Il global warming non esiste.
Non siamo mai andati sulla luna.
I vaccini sono pericolosi.
L’11 settembre è stata una messa in scena.
E, soprattutto, il padre di tutti i negazionismi, quello legato alla Shoah oltre a quello del genocidio degli armeni come negazionismo di stato.
Nelle sue varie declinazioni sembra essere la cifra dei nostri tempi.
Negazionismo, calco del francese négationnisme è una parola usata dallo storico Henry Rousso in un saggio pubblicato nel 1987(Treccani)
Certamente iniziamo a parlare delle teorie negazioniste a partire dallo sterminio degli ebrei, il concetto è però in realtà diventato sinonimo di ogni forma di disconoscimento della realtà. Infatti, non si limita a rimuovere la realtà, ha come fine ultimo la “falsificazione della realtà e della storia” per costruirne una alternativa. (Keith Kahn-Harris)
Nasce dalla presunzione di sviluppare un ragionamento attraverso argomentazioni logico-razionali-scientifiche per spiegare ciò che razionale non è e che non ha evidenze.

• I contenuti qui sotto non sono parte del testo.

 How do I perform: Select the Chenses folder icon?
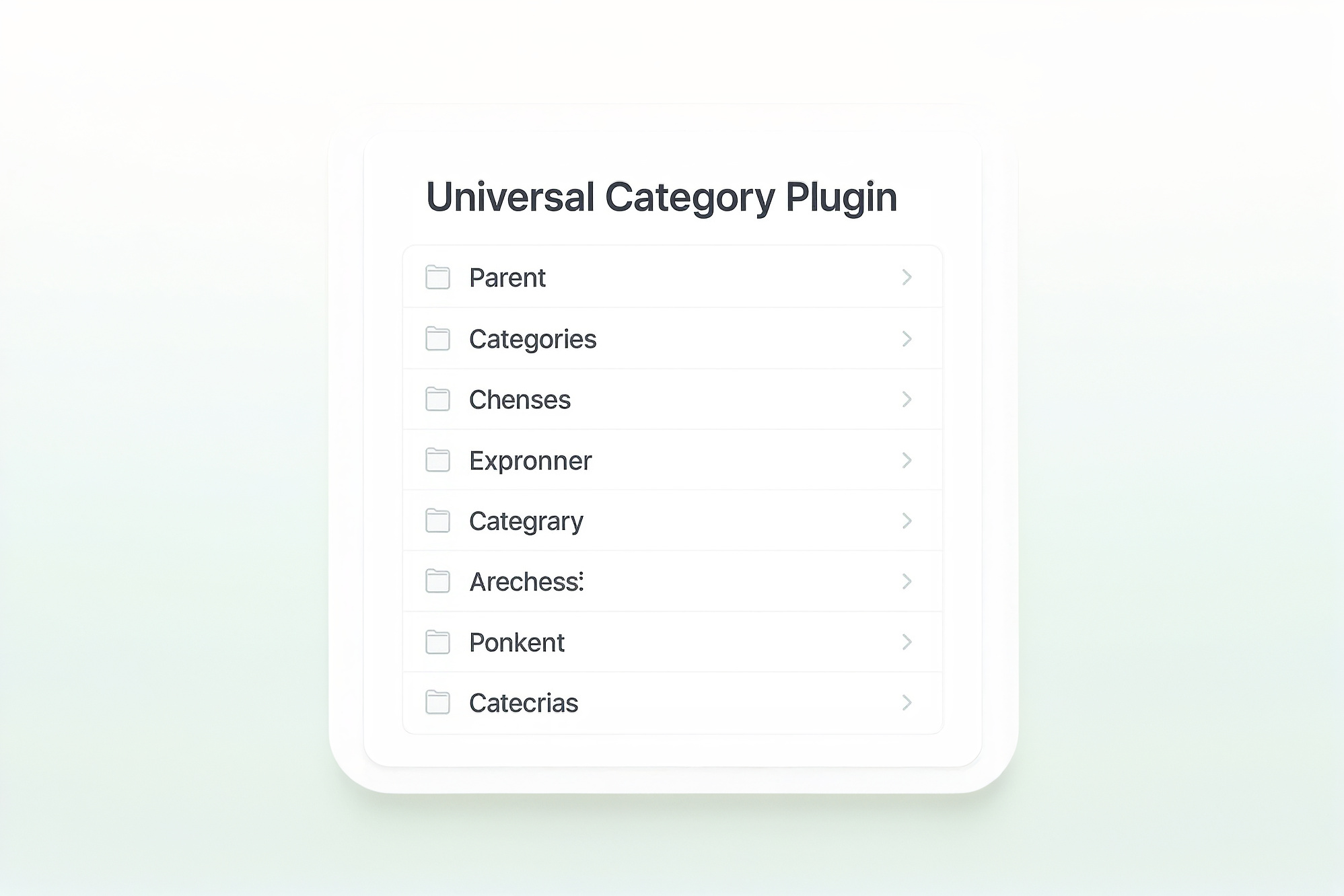click(437, 399)
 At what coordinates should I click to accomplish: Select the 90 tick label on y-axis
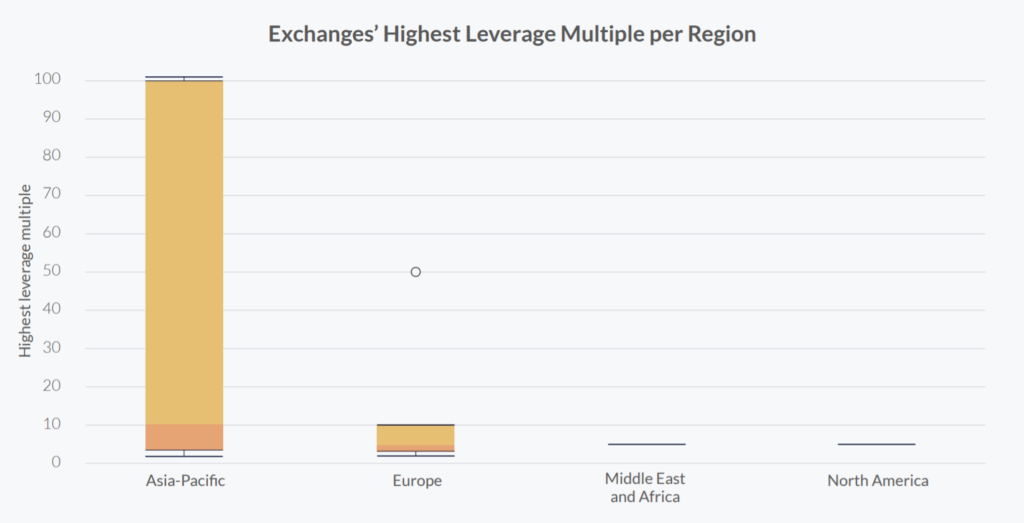[52, 118]
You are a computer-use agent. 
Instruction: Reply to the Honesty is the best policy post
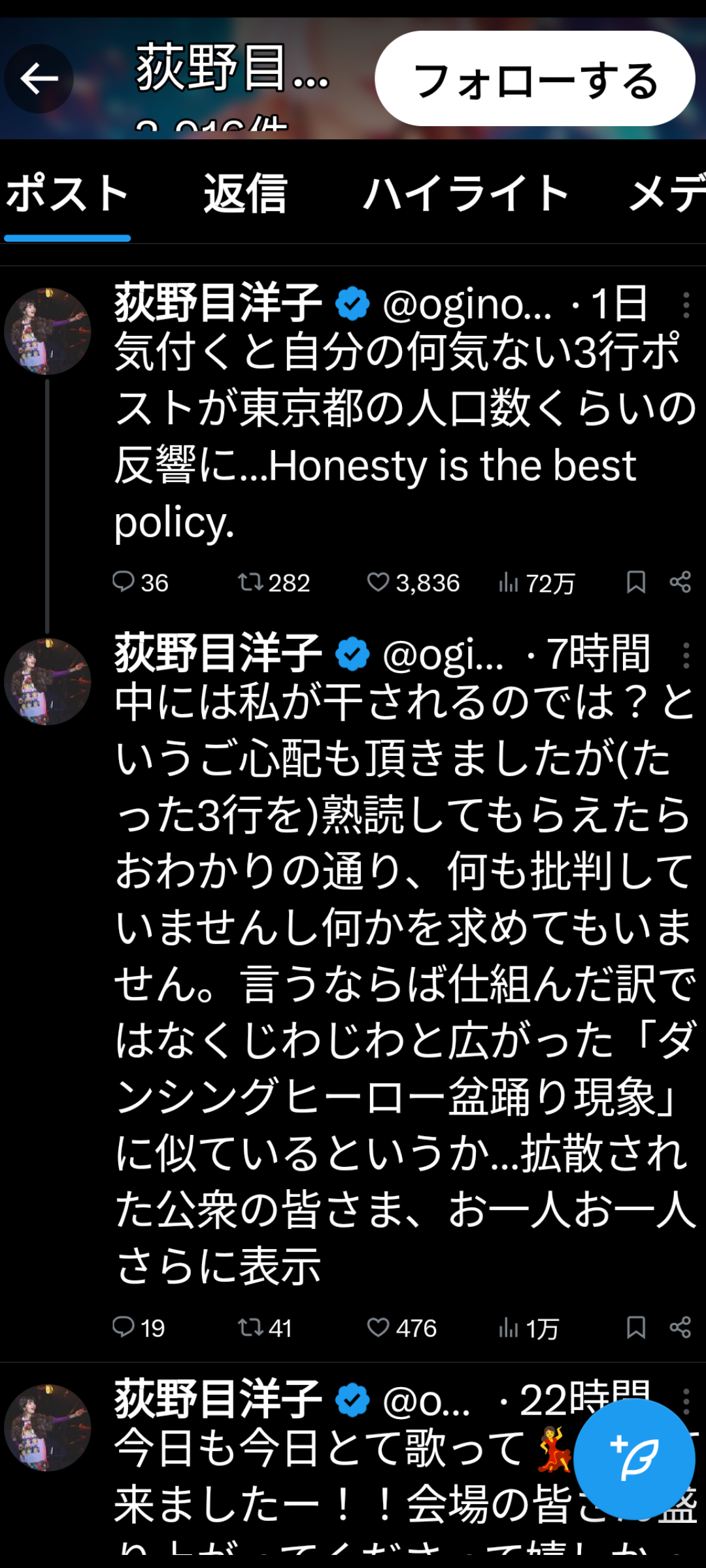126,583
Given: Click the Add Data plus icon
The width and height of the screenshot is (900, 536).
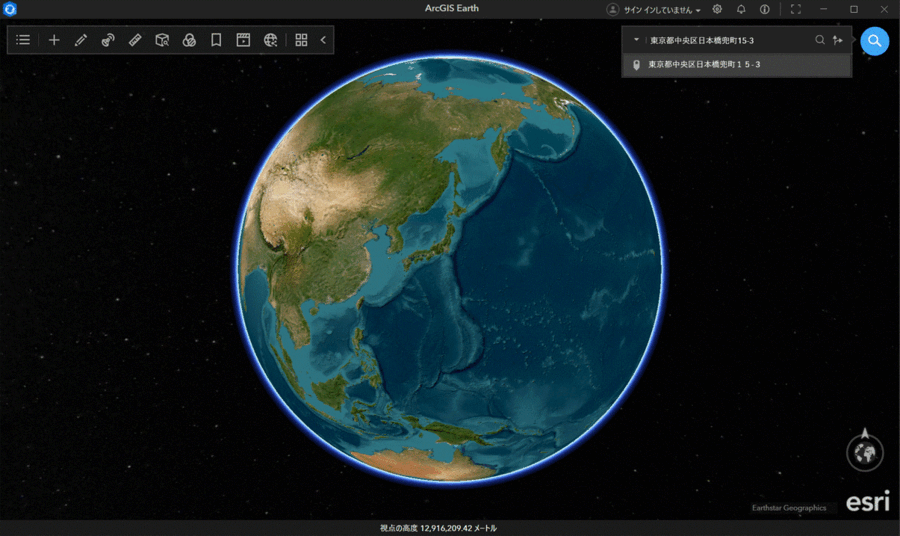Looking at the screenshot, I should 54,40.
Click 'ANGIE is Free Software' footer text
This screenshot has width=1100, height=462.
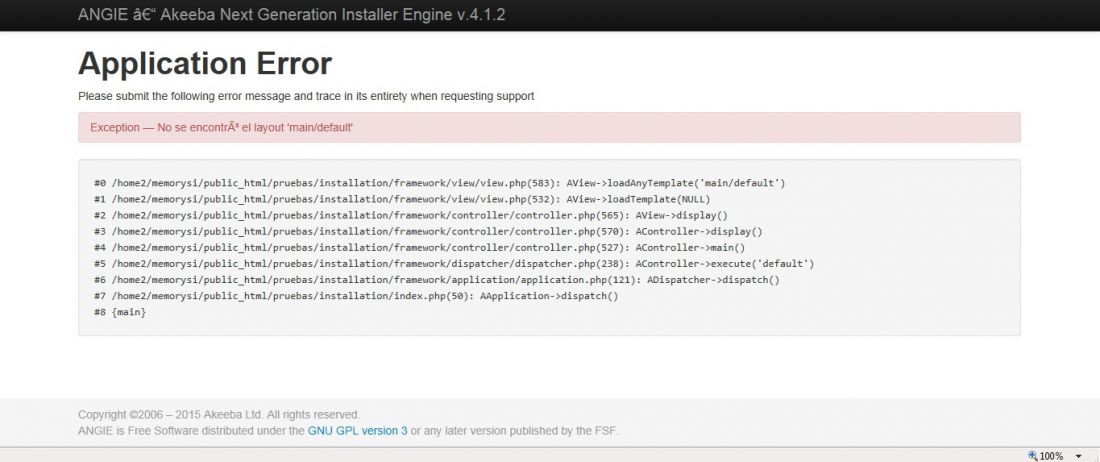(x=135, y=430)
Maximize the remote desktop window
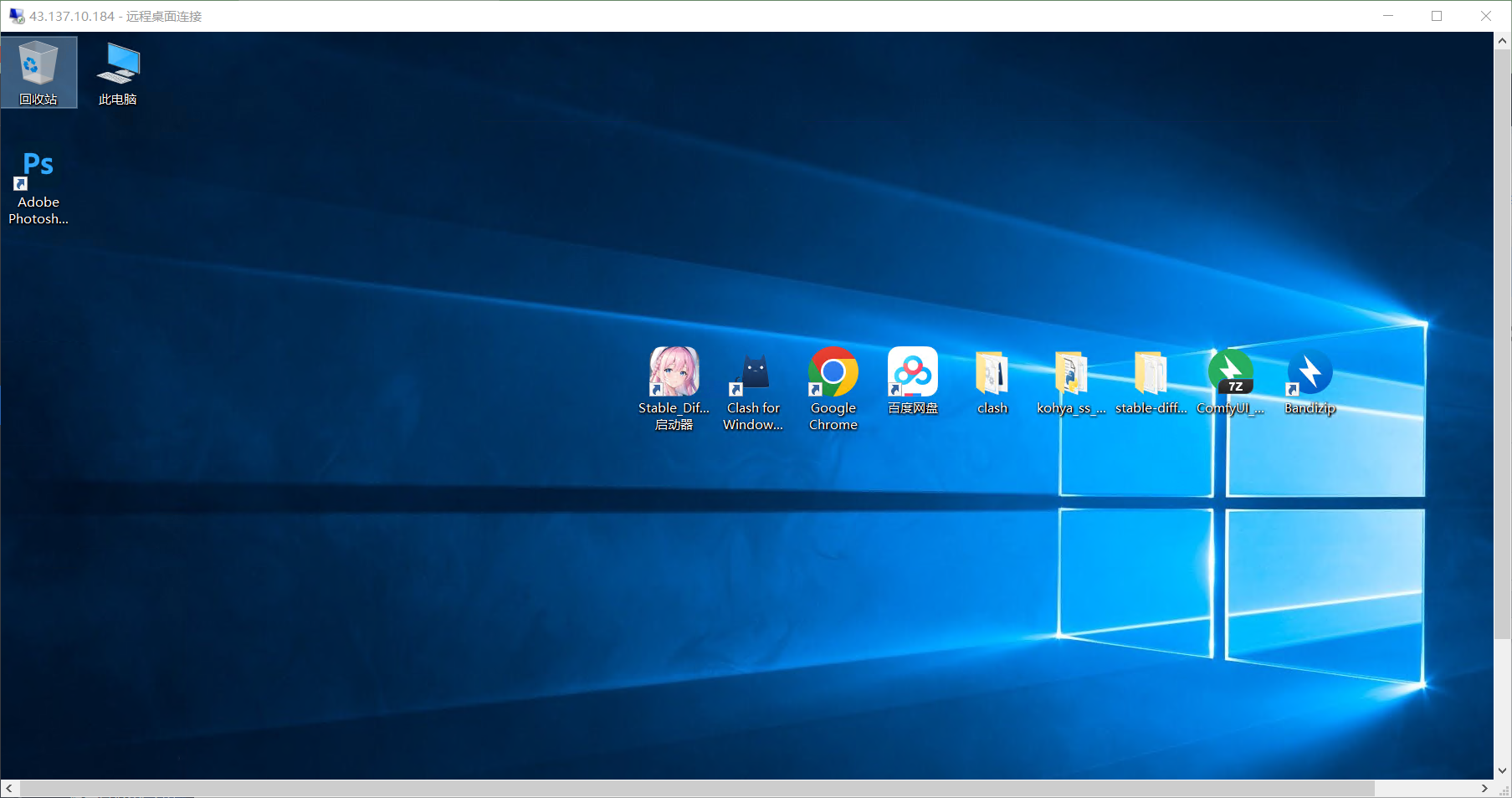Screen dimensions: 1512x798 coord(1437,16)
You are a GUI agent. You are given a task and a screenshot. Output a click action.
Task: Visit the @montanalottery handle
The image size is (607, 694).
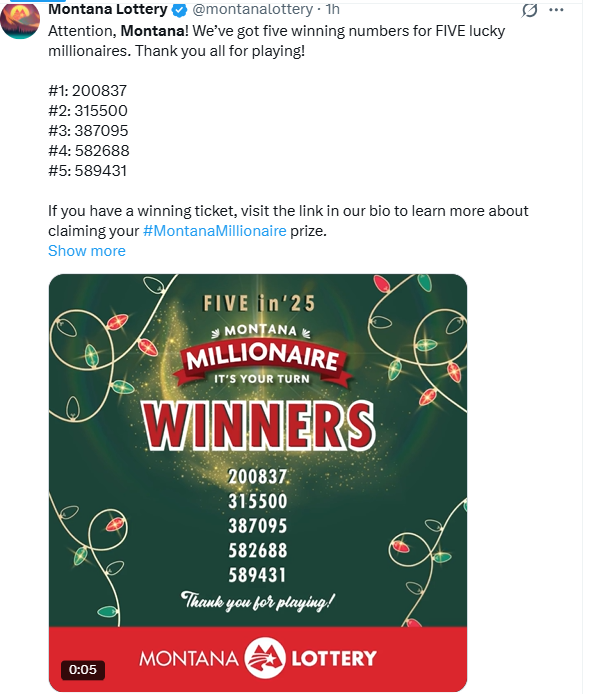tap(252, 9)
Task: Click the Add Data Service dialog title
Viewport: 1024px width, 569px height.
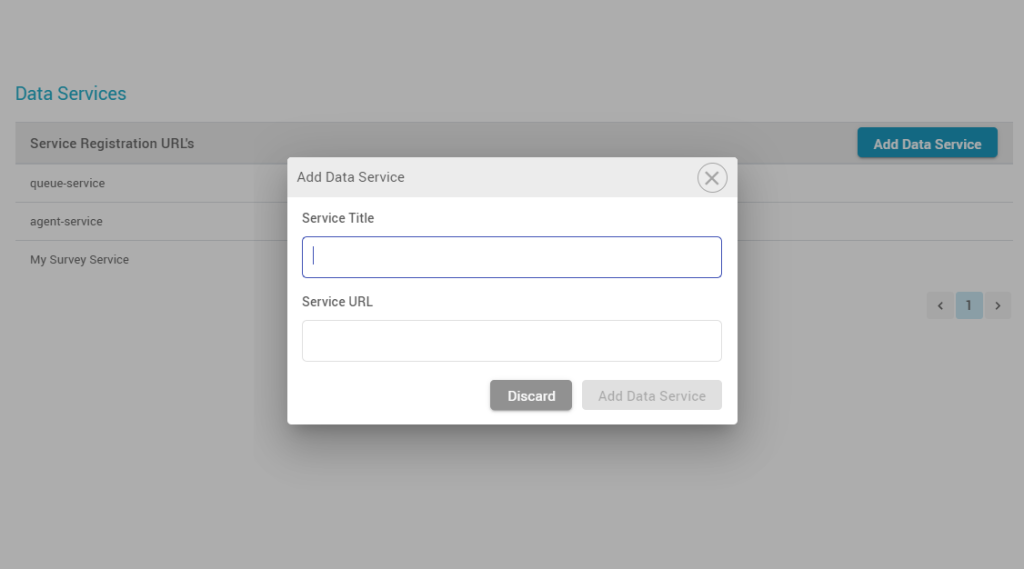Action: coord(351,177)
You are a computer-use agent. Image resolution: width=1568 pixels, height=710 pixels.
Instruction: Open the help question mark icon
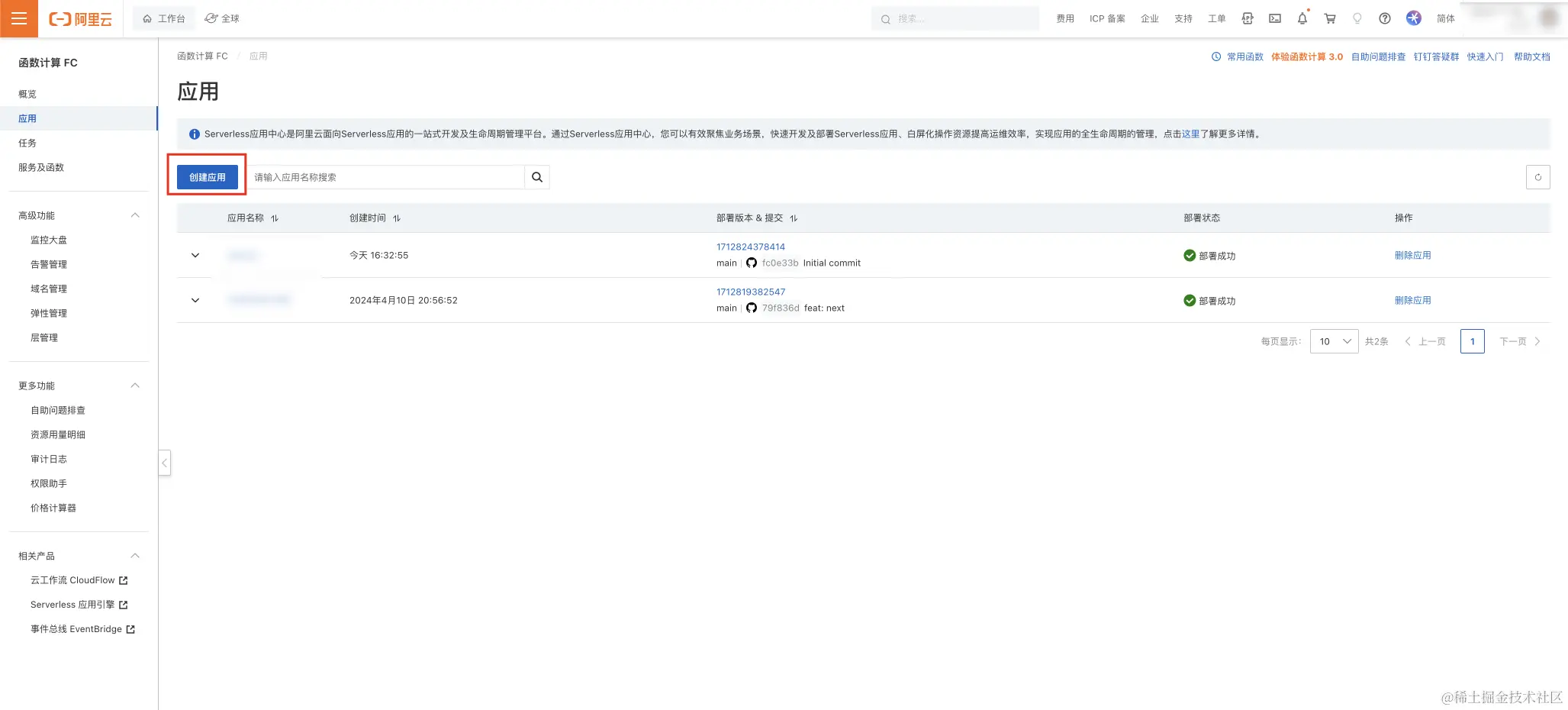(x=1384, y=18)
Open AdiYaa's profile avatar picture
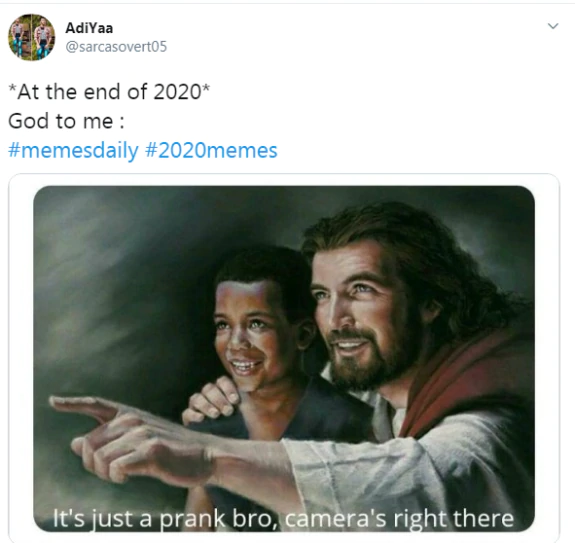The width and height of the screenshot is (575, 543). [x=32, y=37]
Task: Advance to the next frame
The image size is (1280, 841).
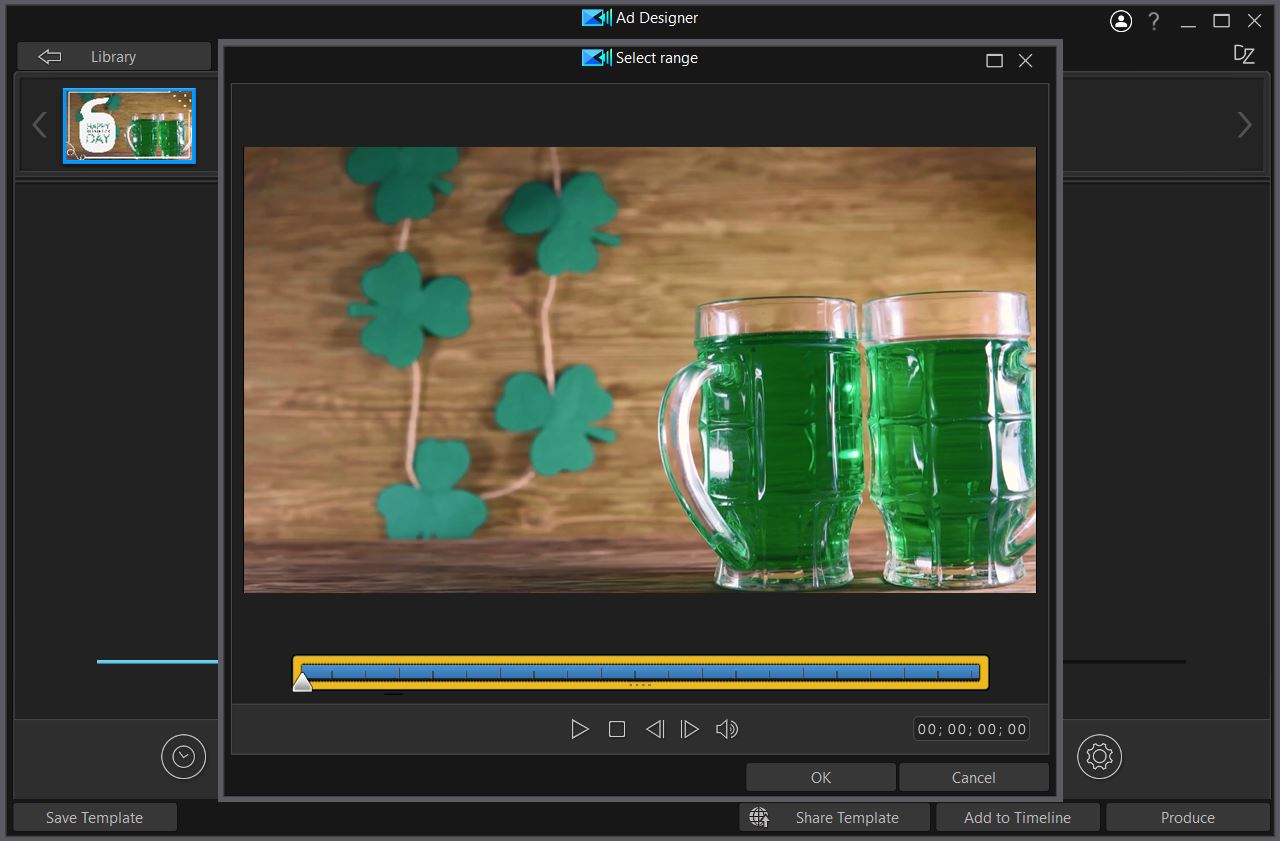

Il negazionista costruisce una seconda verità che però non ha attinenza con la realtà. E’colui che si rifiuta di credere all’evidenza scientifica o storica, cercando di far apparire sensate delle argomentazioni che negano la realtà stessa pur nella sua patente e comprovata visibilità. E’colui il quale nega, pur dinanzi ad ogni evidenza, un fatto, un fenomeno per ridimensionarlo, minimizzarlo, sottovalutarlo o, come nel caso degli armeni, per deresponsabilizzarsi.
Il negazionismo, infatti, è una forma di atteggiamento ricorrente nella storia fin dalla modernità, strettamente legato al tema della scienza ma anche a fatti storicamente accertati e ampiamente documentati con dati certi, inconfutabili, testimonianze dirette, fotografie, filmati, dati statistici, o esperimenti.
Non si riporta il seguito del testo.